Bush is ‘above the law’ — Day Three

This week’s media revelations about the Bush administration’s belief that the president is above the law in using torture in the war on terror has obviously pushed international prison abuse back on to the front burner. The White House appears to have been caught off guard, because their arguments aren’t making a lot of sense.

Senate Dems had the chance to chat with Attorney General John Ashcroft about this yesterday. It didn’t go well.

Attorney General John D. Ashcroft told Congress yesterday that he would not release a 2002 policy memo on the degree of pain and suffering legally permitted during enemy interrogations, but said he knows of no presidential order that would allow al Qaeda suspects to be tortured by U.S. personnel.

Angry Democrats on the Senate Judiciary Committee called on Ashcroft to provide the document. They said portions that have appeared in news reports suggest the Bush administration is reinterpreting U.S. law and the Geneva Conventions prohibiting torture.

To their credit, Dems were in a no-nonsense kind of mood.

Senator Joseph Biden, a Delaware Democrat, challenged Ashcroft to say whether he was invoking executive privilege in refusing to give Congress the Justice Department memos. Ashcroft said he wasn’t invoking executive privilege.

“You might be in contempt of Congress, then,” Biden replied. “You have to have a reason. You better come up with a good rationale.”

Going over the transcript, Ashcroft seemed to rely on three lines of defense. None of them worked.

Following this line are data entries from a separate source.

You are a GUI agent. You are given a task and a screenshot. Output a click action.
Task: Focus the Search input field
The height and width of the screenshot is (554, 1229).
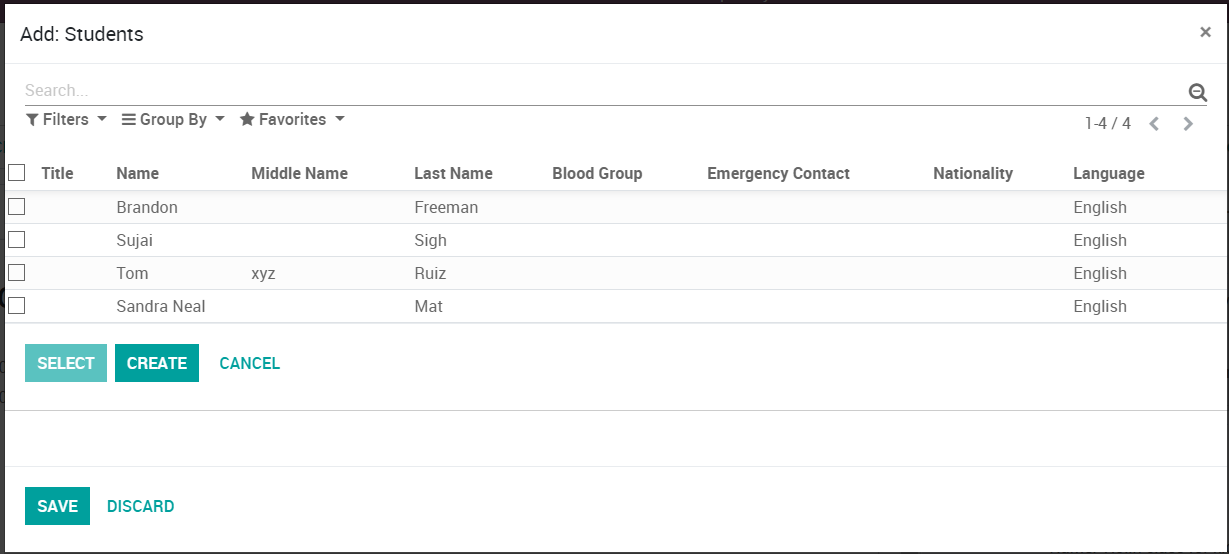point(600,91)
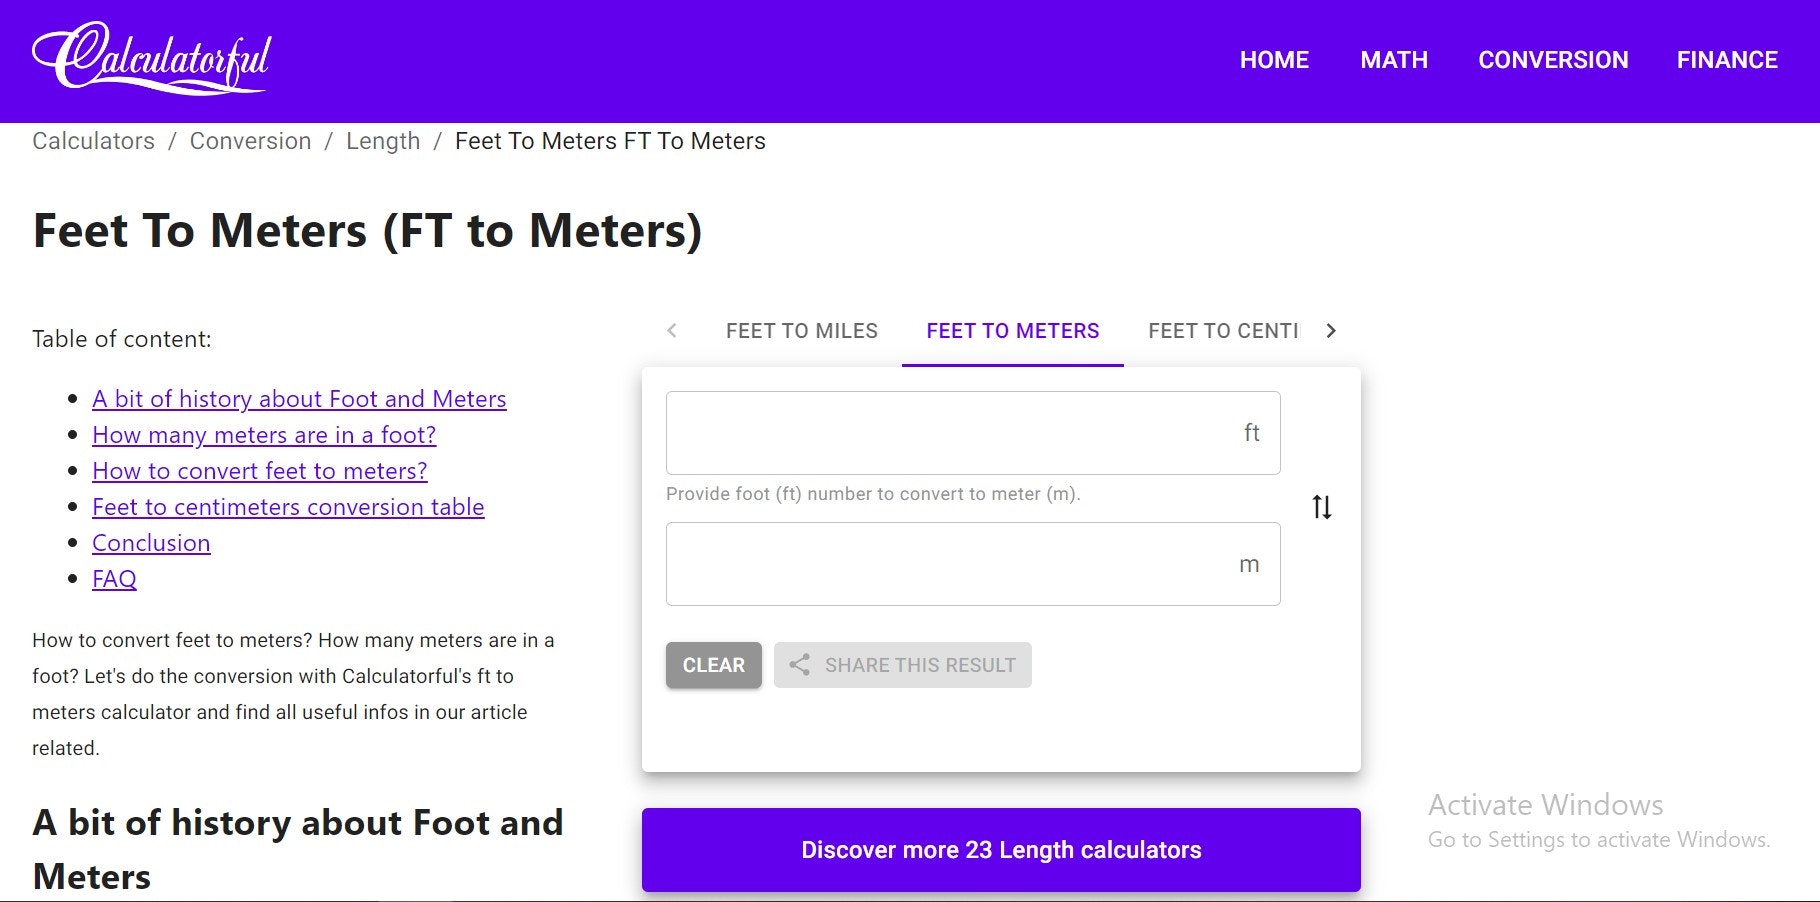The width and height of the screenshot is (1820, 902).
Task: Navigate to Conversion in the top menu
Action: coord(1553,60)
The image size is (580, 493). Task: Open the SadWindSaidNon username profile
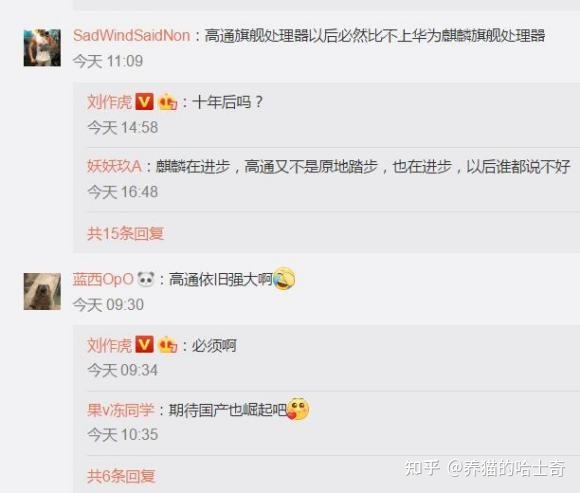pos(131,36)
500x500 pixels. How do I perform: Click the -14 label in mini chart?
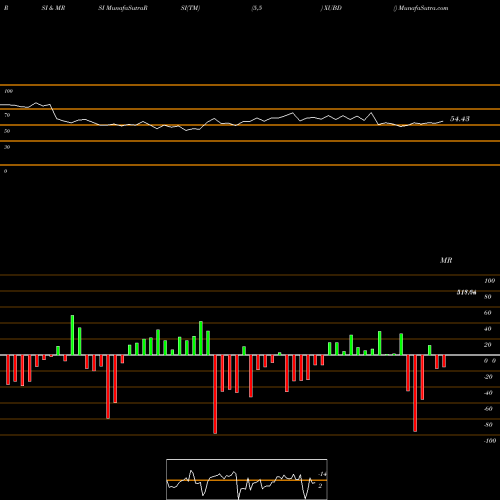322,474
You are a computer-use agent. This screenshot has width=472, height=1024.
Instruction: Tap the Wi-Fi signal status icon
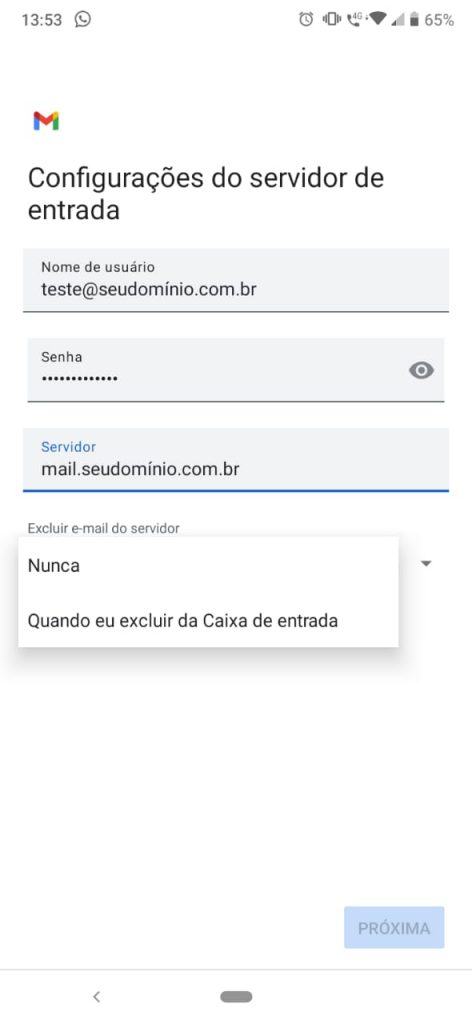pos(378,20)
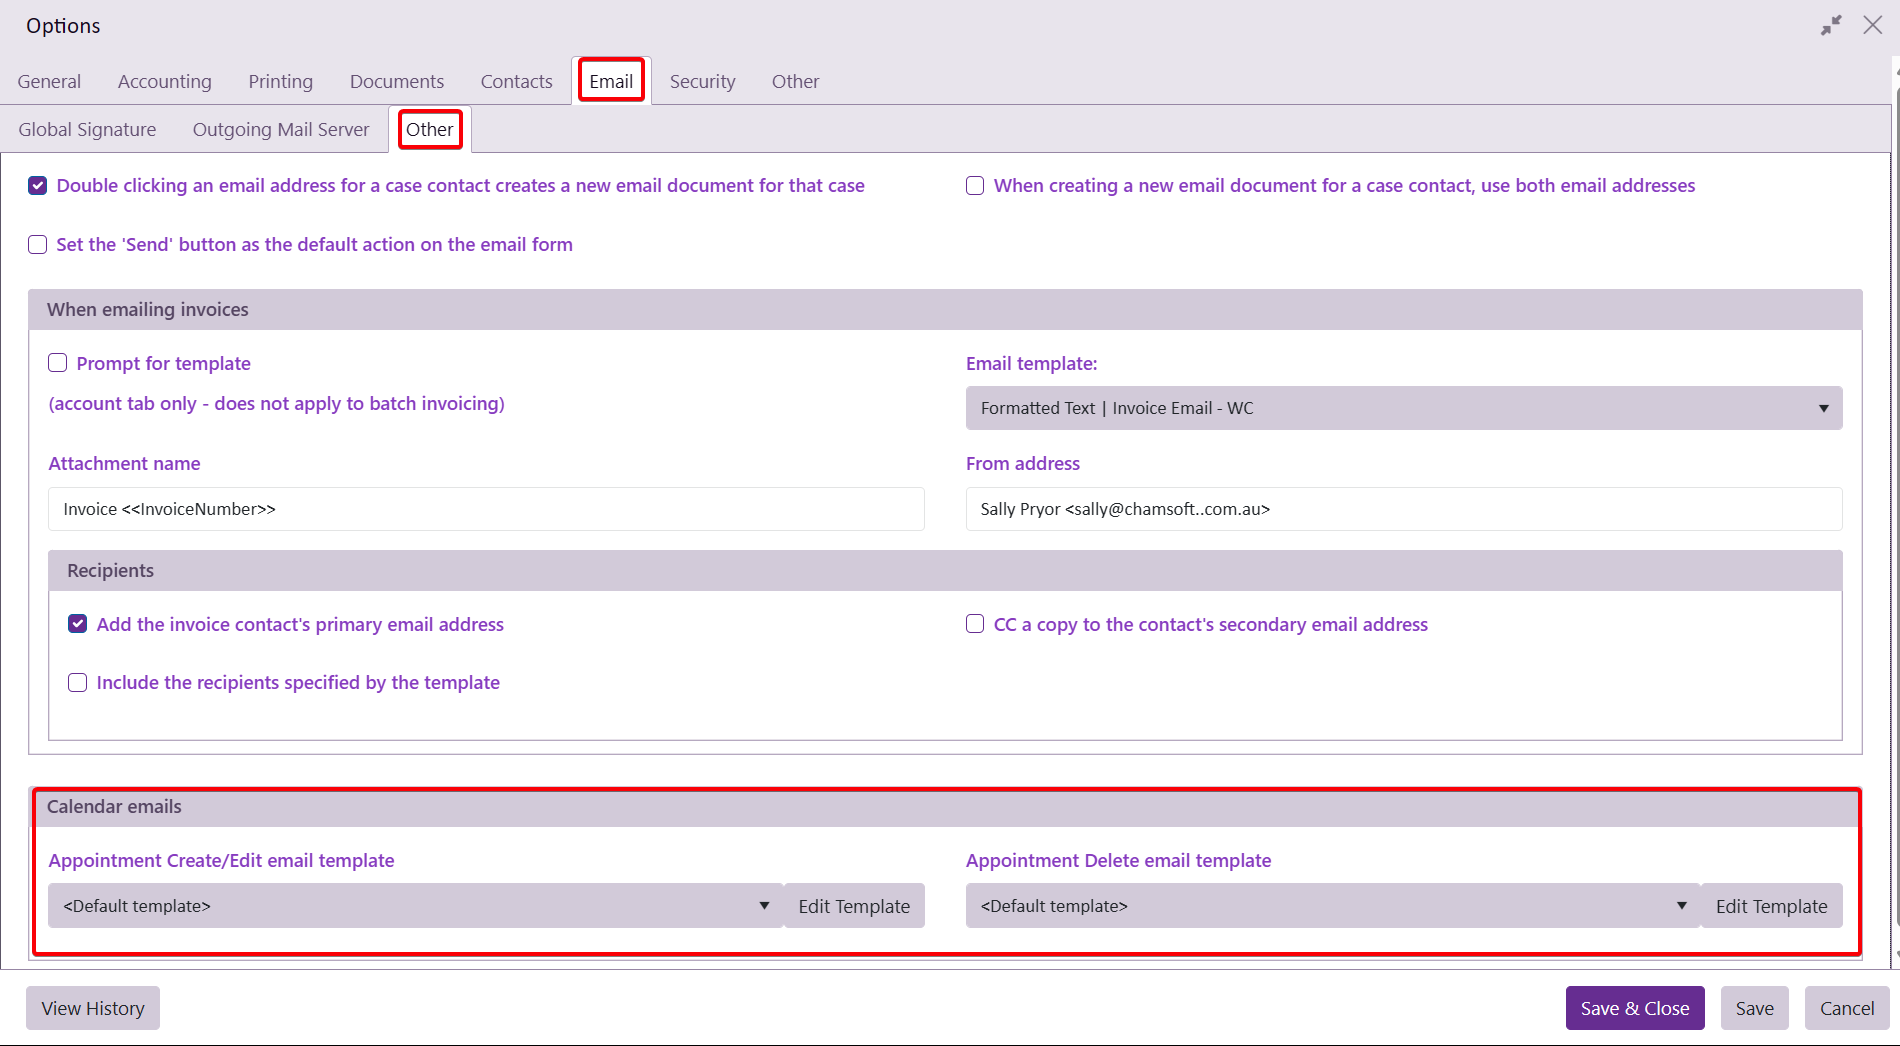
Task: Check 'CC a copy to secondary email address'
Action: coord(975,624)
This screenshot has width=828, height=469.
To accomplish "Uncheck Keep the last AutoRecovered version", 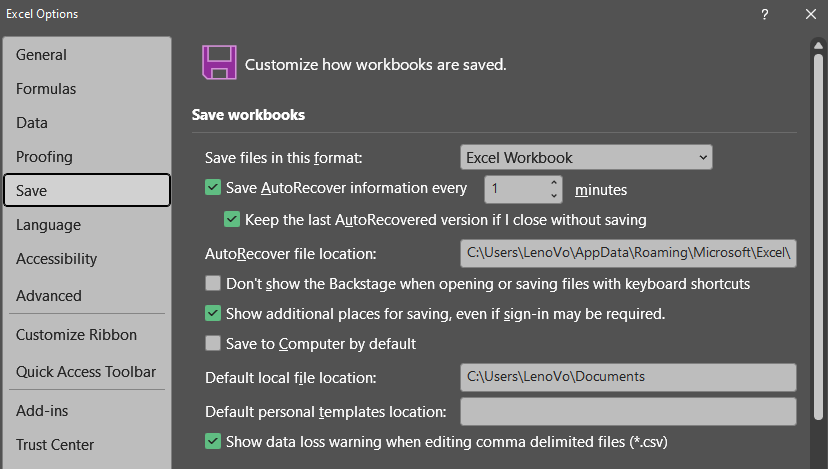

“There is no presidential order immunizing torture,” Ashcroft told the Judiciary panel. He cited President Bush’s statement that al Qaeda captives should be treated in a manner consistent with the Geneva Conventions, even though the administration chose not to designate detainees as prisoners of war.

Under questioning, Ashcroft said he could not discuss whether the president issued any orders on the interrogation of detainees, but said: “I want to confirm that the president has not directed or ordered any conduct that would violate any one of those enactments of the United States Congress or that would violate the provisions of any of the treaties as they have been entered into by the United States.”

So the administration prepares documents that legalize torture and places the president above the law, but don’t worry, there haven’t been any presidential orders on this. Can we see the White House’s memos to be sure? Uhh, no.

Ashcroft just wants everyone to take his word for it. For some reason, he considers his personal credibility that strong. He’s mistaken.

Second, was the “separation of powers” argument.

“I am refusing to disclose these memos because I believe it is essential to the operation of the executive branch that the president have the opportunity to get information from his attorney general that is confidential and that the responsibility to do that is a function of the executive branch and a necessity that is protected by the doctrine of the separation of powers in the Constitution,” Ashcroft said. “And for that reason — and that is the reason for which I have not delivered to the Congress or the members of the Senate these memos, any memos.”

I could explain why this is ridiculous, but I’ll just quote Sen. Dick Durbin (D-Ill.), who explained it well to Ashcroft.

“Sir, Attorney General, with all due respect, your personal belief is not a law, and you are not citing a law and you are not claiming executive privilege,” Durbin said. “And, frankly, that is what contempt of Congress is all about. You have to give us a specific legal authority which gives you the right to say no or the president has to claim privilege. And you’ve done neither. I think this committee has a responsibility to move forward on this.”

Subpoena time?

And finally, when left with no other options, Ashcroft rolled out the “national security” defense.

“I’m not doing anything other than to say that there is a long-established policy reason grounded in national security that indicates that the development and the debate of hypotheses and practice of what can and can’t be done by a president in time of war is not good government,” Ashcroft said.

That sounds good, but it doesn’t work with the administration defense rolled out 24 hours earlier.

Senior Pentagon officials on Monday sought to minimize the significance of the March memo, one of several obtained by The New York Times, as an interim legal analysis that had no effect on revised interrogation procedures that Mr. Rumsfeld approved in April 2003 for the American military prison at Guantánamo Bay, Cuba.

The administration can’t have it both ways. Either the documents are meaningless legal theories, cooked up as something of a thought experiment with no intention of implementation, or the memos are important to national security and have to be kept confidential. It can’t be both.